◆ What you have to do: Copy each line of the entries below that contains the string "pair". Uppercase and lowercase letters count as different.

Collected data entries:
━━━━━━━━
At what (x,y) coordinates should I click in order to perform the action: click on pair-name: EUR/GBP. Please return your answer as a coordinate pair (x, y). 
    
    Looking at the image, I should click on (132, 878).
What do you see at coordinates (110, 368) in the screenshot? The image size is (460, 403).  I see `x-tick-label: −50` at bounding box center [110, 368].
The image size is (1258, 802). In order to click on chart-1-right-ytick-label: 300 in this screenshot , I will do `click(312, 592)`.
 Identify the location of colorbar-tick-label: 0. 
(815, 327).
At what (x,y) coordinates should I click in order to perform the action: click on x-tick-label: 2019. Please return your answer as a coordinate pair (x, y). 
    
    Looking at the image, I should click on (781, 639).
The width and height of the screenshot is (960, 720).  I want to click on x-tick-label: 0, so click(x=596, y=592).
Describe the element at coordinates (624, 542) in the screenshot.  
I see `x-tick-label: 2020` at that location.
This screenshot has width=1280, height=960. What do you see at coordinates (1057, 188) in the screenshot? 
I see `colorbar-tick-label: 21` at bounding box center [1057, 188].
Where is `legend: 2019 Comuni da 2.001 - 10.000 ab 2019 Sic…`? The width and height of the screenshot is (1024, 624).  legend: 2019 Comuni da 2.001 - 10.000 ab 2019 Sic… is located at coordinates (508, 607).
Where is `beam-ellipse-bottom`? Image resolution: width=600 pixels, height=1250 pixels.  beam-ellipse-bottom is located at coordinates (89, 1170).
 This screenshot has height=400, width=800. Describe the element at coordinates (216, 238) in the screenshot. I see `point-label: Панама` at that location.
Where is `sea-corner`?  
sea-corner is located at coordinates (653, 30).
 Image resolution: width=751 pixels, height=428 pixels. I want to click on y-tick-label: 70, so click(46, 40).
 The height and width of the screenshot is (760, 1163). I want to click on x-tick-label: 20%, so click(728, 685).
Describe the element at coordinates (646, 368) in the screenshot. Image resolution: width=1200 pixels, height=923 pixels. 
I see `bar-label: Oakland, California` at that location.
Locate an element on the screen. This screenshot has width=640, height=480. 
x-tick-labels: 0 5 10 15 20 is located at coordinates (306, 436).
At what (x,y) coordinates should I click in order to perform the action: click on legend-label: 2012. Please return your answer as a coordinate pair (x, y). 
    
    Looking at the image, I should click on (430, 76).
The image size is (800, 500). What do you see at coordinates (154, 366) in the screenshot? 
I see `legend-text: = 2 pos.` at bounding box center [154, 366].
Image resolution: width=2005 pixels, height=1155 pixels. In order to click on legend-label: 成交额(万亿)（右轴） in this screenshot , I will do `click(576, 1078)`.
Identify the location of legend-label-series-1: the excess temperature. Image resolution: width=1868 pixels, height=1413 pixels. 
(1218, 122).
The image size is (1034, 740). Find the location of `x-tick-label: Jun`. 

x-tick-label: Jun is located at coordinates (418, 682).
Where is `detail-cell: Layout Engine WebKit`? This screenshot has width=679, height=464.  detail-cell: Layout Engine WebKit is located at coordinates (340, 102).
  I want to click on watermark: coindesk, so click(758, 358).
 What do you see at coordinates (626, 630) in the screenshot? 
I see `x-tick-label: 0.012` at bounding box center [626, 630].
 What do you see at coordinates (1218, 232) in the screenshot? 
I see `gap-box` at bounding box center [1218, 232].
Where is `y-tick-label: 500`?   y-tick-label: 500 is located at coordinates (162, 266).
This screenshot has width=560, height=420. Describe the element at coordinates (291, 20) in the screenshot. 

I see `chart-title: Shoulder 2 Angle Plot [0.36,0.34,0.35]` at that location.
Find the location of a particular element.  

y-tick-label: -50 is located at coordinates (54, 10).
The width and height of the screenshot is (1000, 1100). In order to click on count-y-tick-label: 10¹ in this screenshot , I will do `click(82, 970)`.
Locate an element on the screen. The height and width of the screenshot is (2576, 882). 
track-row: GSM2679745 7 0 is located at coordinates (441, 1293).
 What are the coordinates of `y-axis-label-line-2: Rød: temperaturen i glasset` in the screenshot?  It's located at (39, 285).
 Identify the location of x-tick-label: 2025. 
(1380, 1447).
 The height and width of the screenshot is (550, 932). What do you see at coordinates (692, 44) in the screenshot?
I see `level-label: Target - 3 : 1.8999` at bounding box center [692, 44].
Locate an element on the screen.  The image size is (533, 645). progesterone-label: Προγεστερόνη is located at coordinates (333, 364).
━━━━━━━━
◆ Problem solution:
At what (x,y) coordinates should I click in order to perform the action: click on pair-name: EUR/GBP. Please return your answer as a coordinate pair (x, y). 
At what (x,y) coordinates should I click in order to perform the action: click on x-tick-label: 2019. Please return your answer as a coordinate pair (x, y). 
At what (x,y) coordinates should I click in order to perform the action: click on legend-label: 2012. Please return your answer as a coordinate pair (x, y). 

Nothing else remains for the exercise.